To do: Echo the stretch of the data below from the line containing "Given: Go to CPU Processors breadcrumb" through the end. Leave the pictures out of your answer.

A run of data:
## START

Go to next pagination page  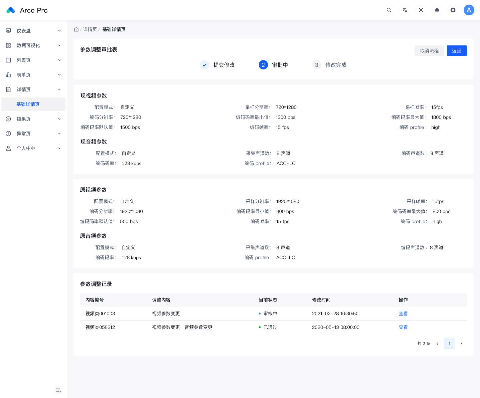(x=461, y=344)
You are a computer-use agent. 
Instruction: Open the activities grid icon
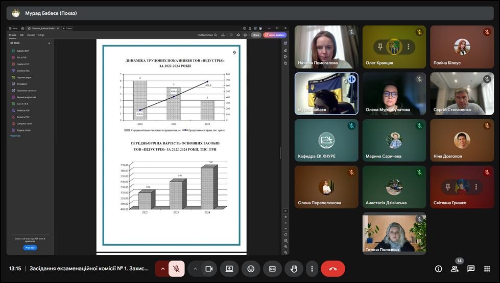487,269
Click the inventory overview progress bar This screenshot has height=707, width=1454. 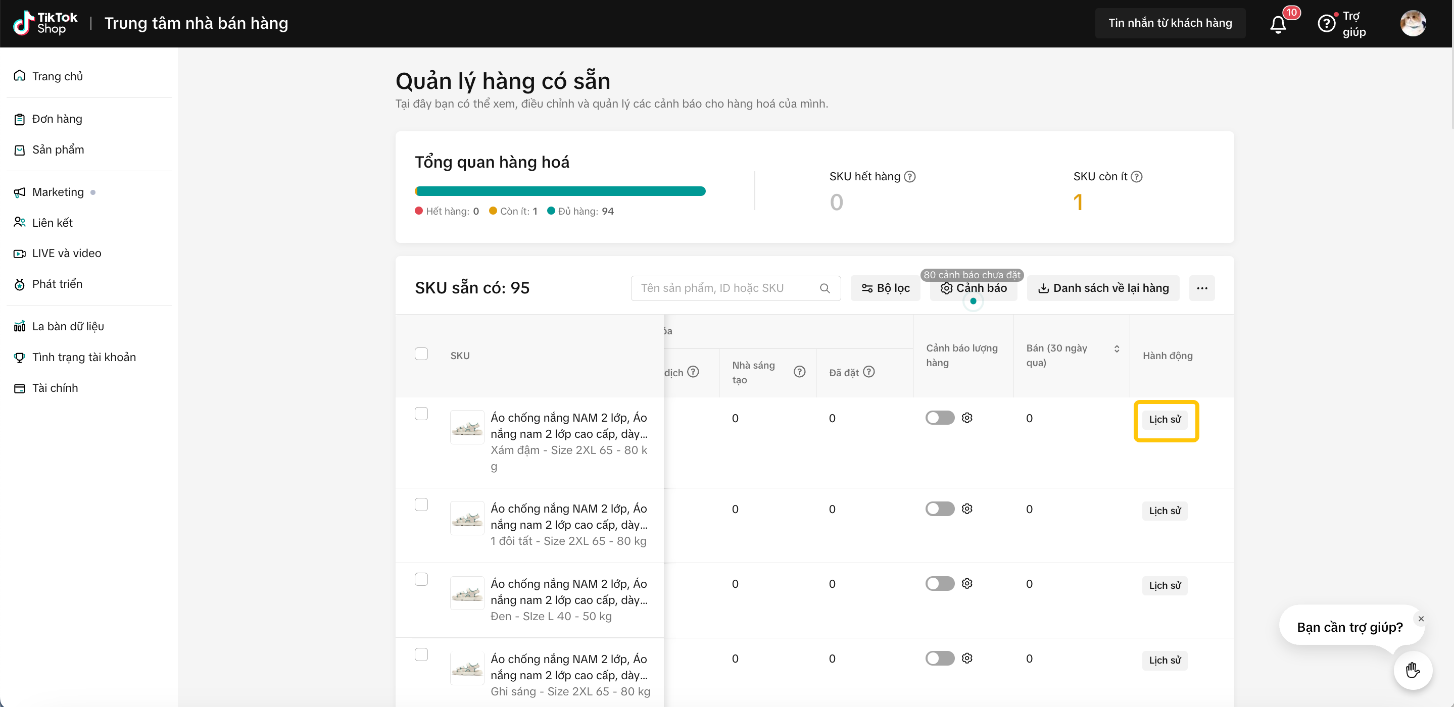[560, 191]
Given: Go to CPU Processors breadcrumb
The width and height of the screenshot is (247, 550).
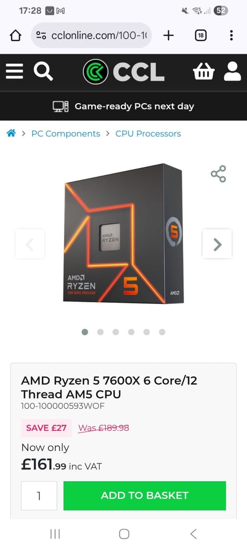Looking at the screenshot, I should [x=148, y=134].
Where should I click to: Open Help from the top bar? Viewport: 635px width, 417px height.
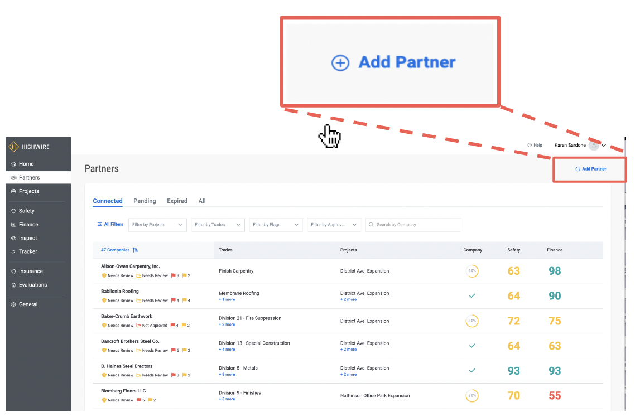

## END

Solution below:
Given: Go to CPU Processors breadcrumb
The width and height of the screenshot is (247, 550).
Looking at the screenshot, I should [x=148, y=134].
Where should I click to: Open Help from the top bar? Viewport: 635px width, 417px height.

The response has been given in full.